The official history says they could take any combination of coins including pennies, but that a bunch of pennies tended to jam them. First tolls were collected on the GSP manually Jan 15 1954 at the Union Plaza when toll collector Edward Circhoswski was handed a quarter by motorist George R Vranken of Linden NJ, the official history says. Traffic had been traveling for free for three introductory days previously. This was in the first section of the Parkway completed – between US22 and the Essex-Union County line. Tolls were 25c for cars at barrier plazas. That’s $1.91 in 2007 dollars (http://www.westegg.com/inflation/). Based on the eleven mainline toll plazas then in use toll plazas were an average of 16 miles (26km) apart, making the toll 1.6c/mile (1c/km). In 2007$s that’s 12.2c/mile, 7.6c/km.

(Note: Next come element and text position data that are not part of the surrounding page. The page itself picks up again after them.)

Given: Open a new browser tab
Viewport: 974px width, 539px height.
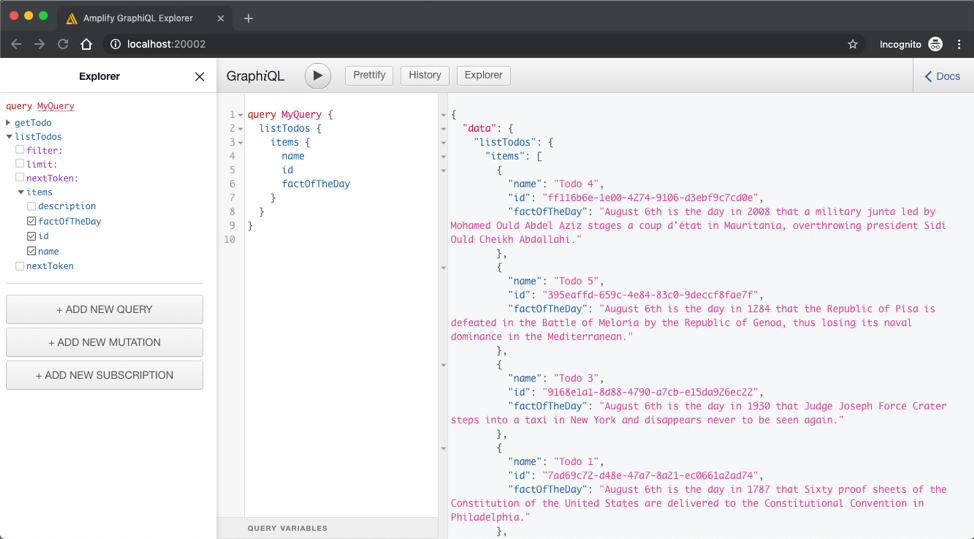Looking at the screenshot, I should [x=248, y=18].
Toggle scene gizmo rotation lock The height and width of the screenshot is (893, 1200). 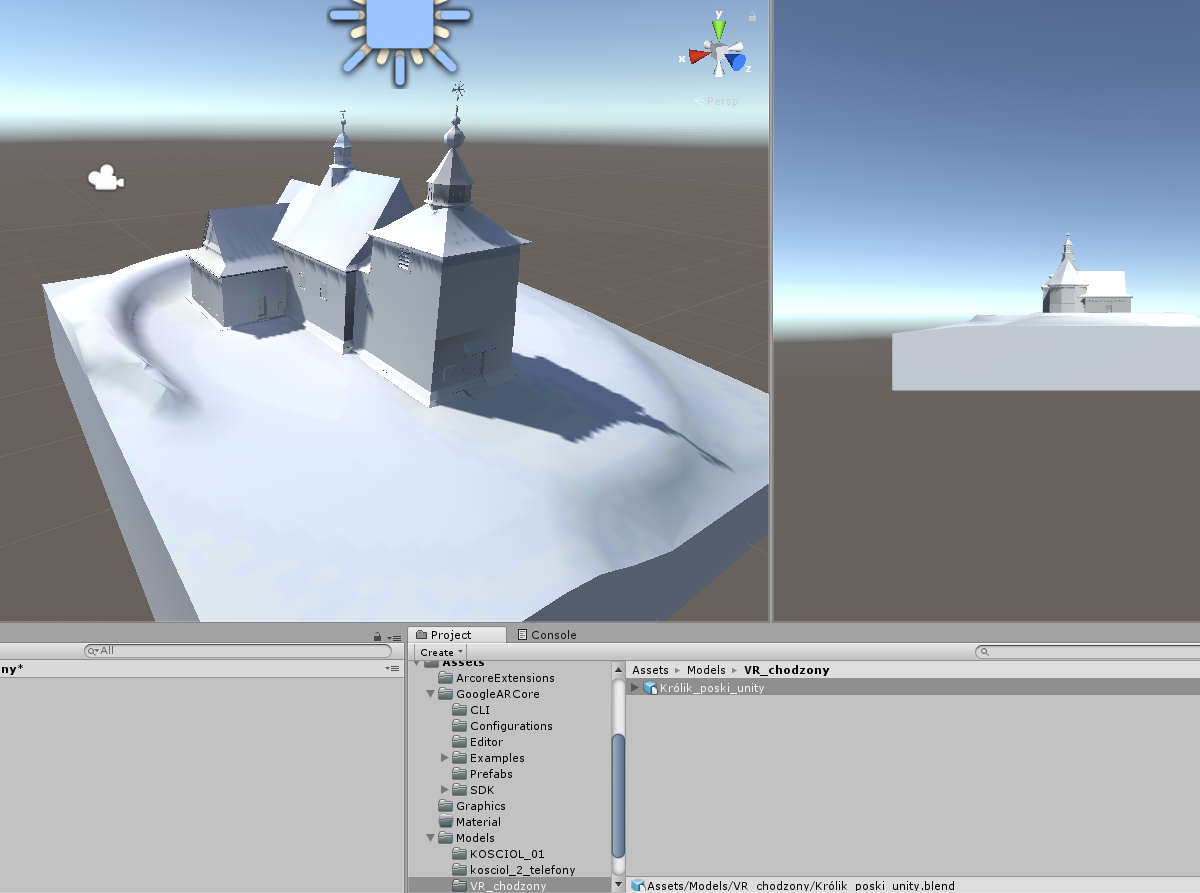[x=752, y=16]
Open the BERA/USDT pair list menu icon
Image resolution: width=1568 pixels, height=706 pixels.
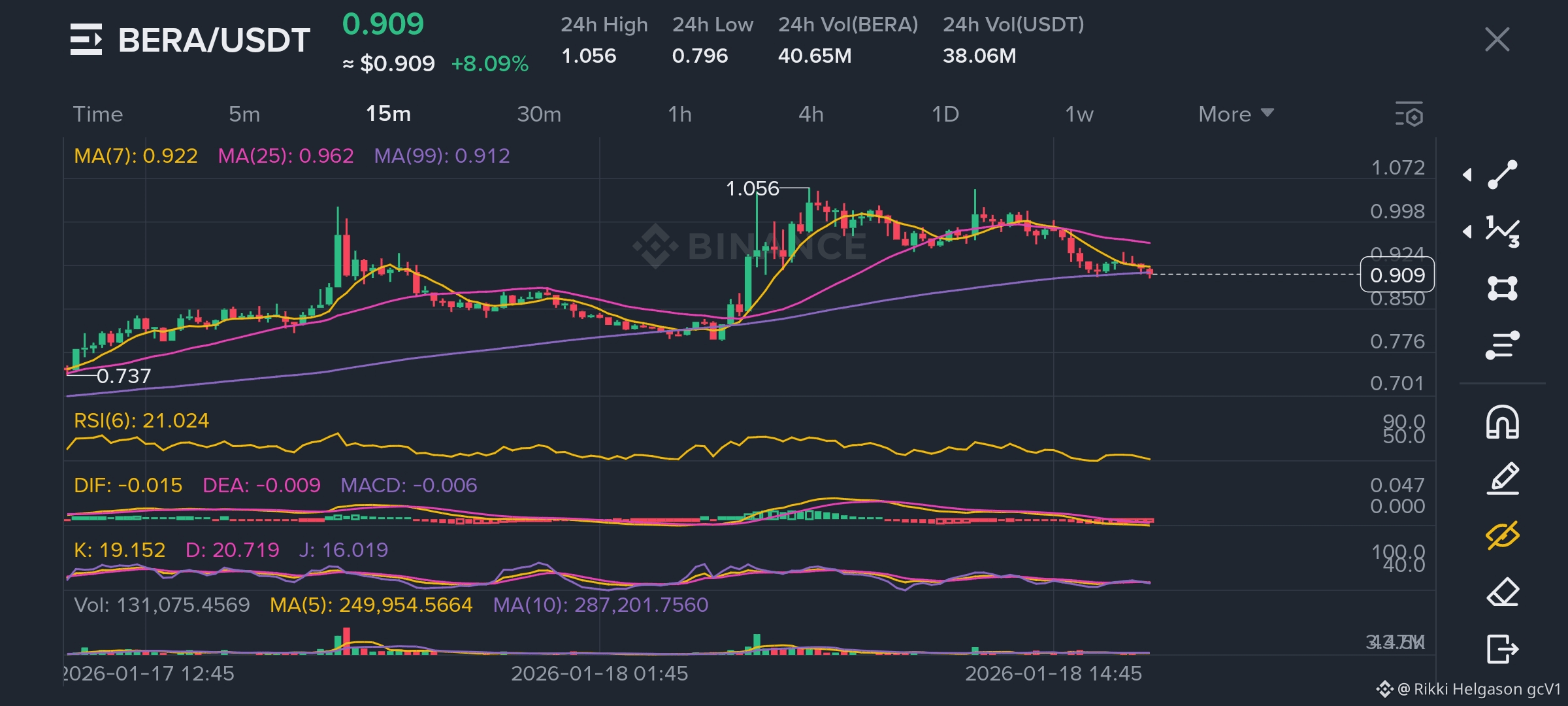pyautogui.click(x=86, y=39)
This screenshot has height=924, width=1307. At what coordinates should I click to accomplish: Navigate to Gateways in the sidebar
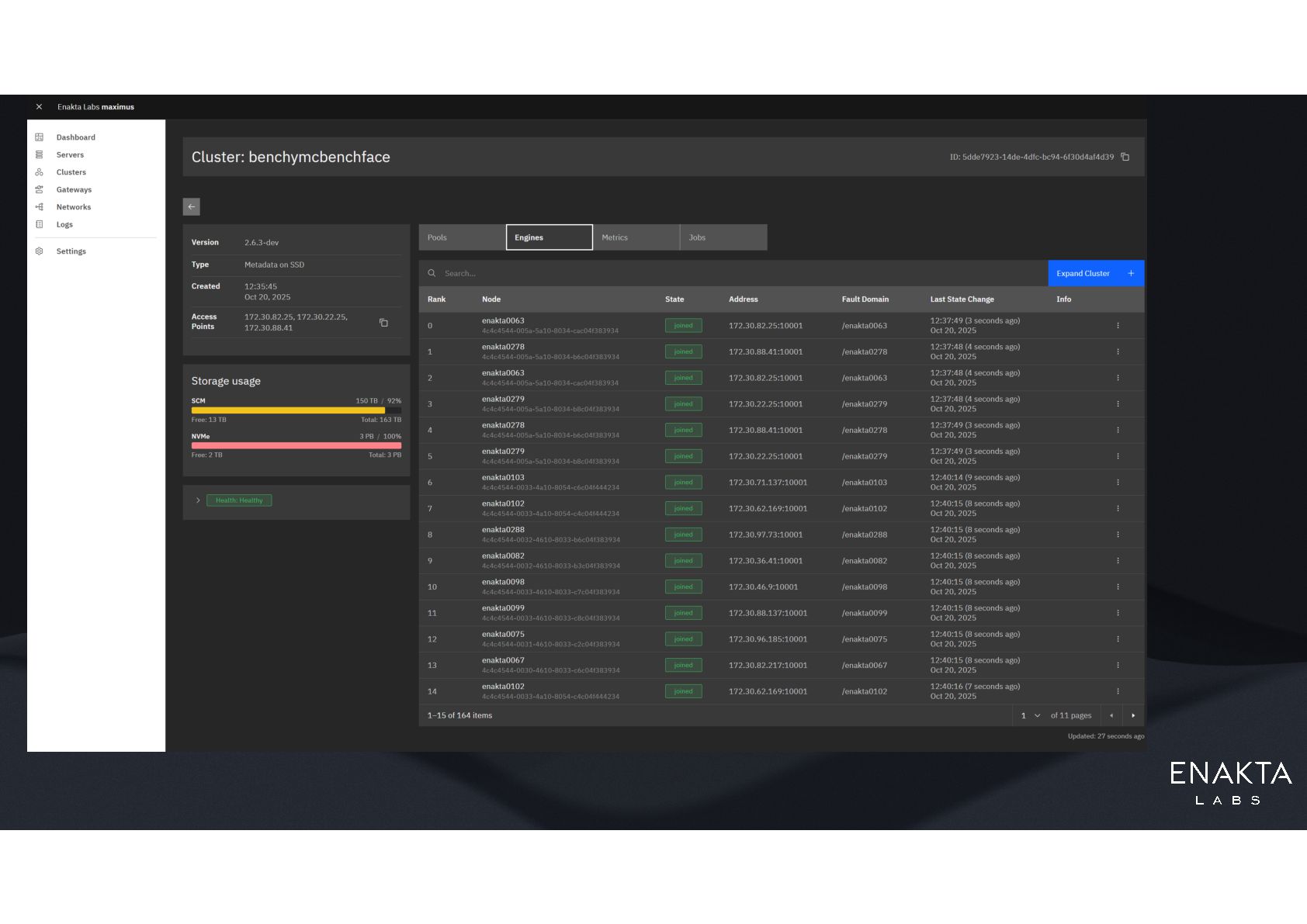pyautogui.click(x=74, y=189)
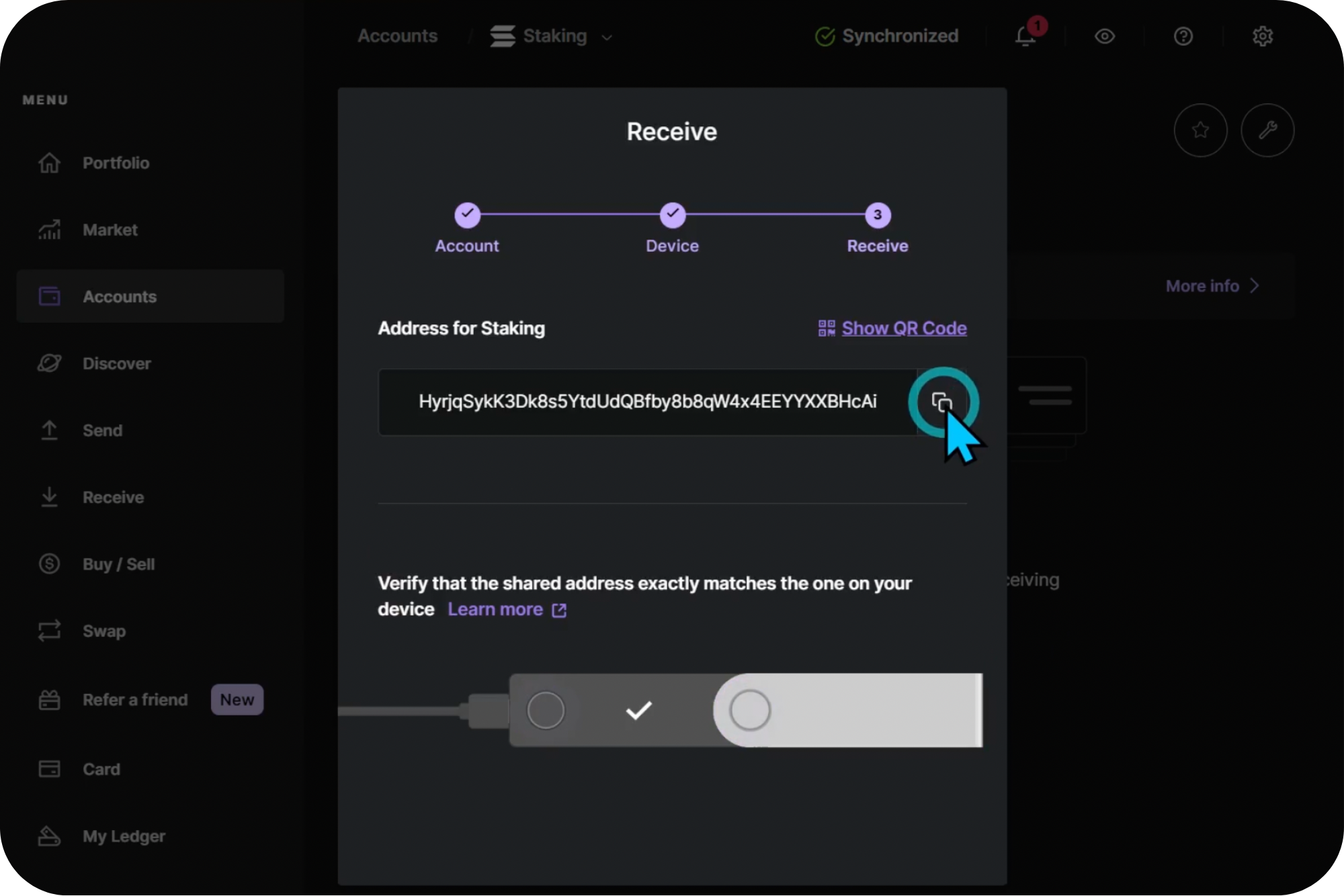Viewport: 1344px width, 896px height.
Task: Click the Staking address text field
Action: tap(646, 402)
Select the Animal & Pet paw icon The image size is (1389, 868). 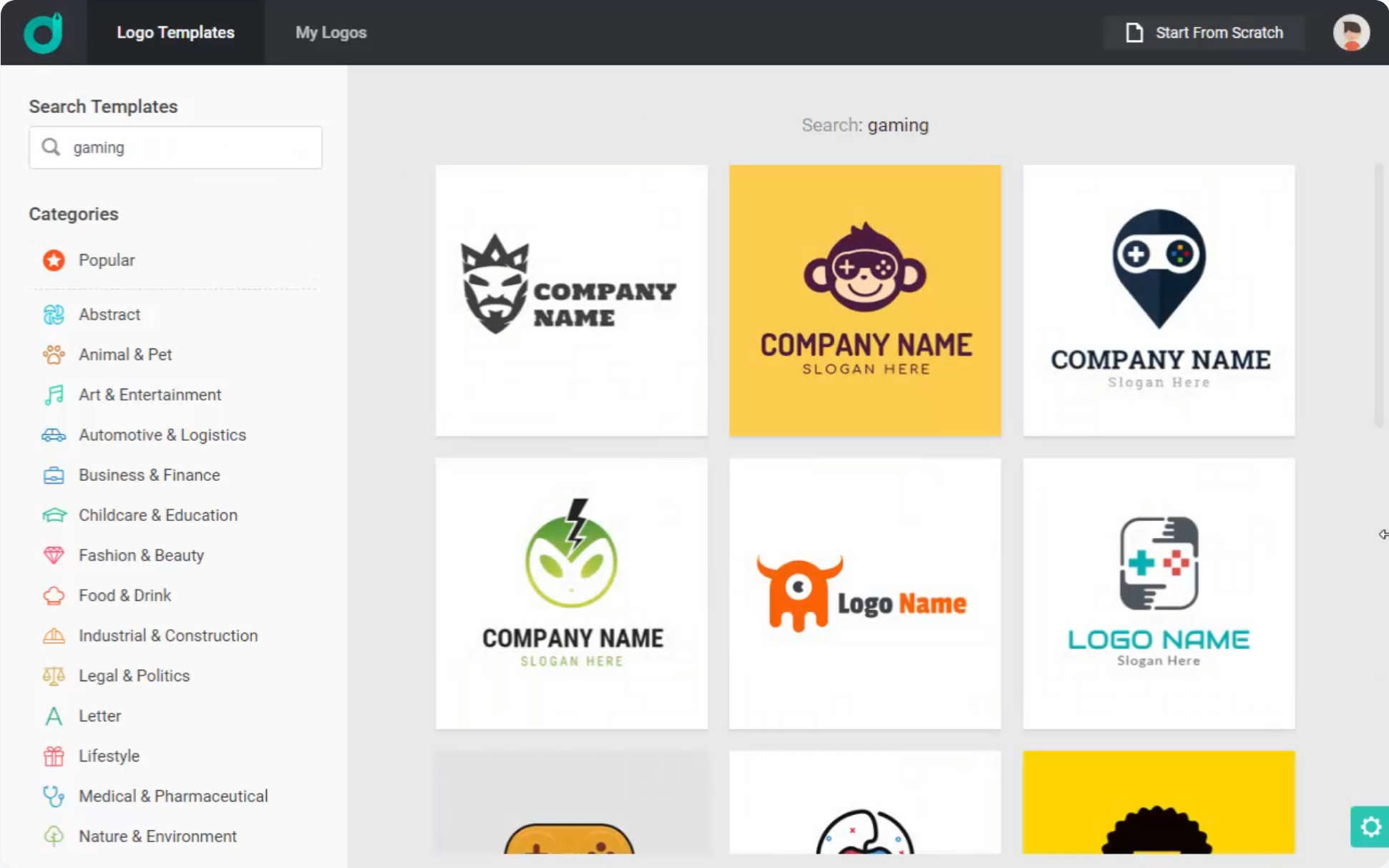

Toll revenue in the first year was $9.3m, almost doubling after five years ($18.1m in 1959). The history says that first year revenue was just 3% over forecast by “traffic engineers” (Maybe that’s the problem with modern traffic and revenue studies – they’re done by finance & economics guys like Ed Regan not traffic engineers?) Actual revenue in subsequent years was further ahead of the forecasts made when the toll revenue bonds were sold for construction.Toll tickets in booklets of 80 were sold from 1956 onward. At first they offered no discount but they provided a handy way of claiming expenses and avoided the need to have coins handy.

We’d guess – there are no plans we know of – that the ACMs will last until about 2011 on the Parkway and that cash collection via human collectors and machines will cease in time for the 2012 toll increase.The Turnpike recently sent a bunch of tokens to the Smithsonian Museum. They should make sure some coin machines are preserved for history too.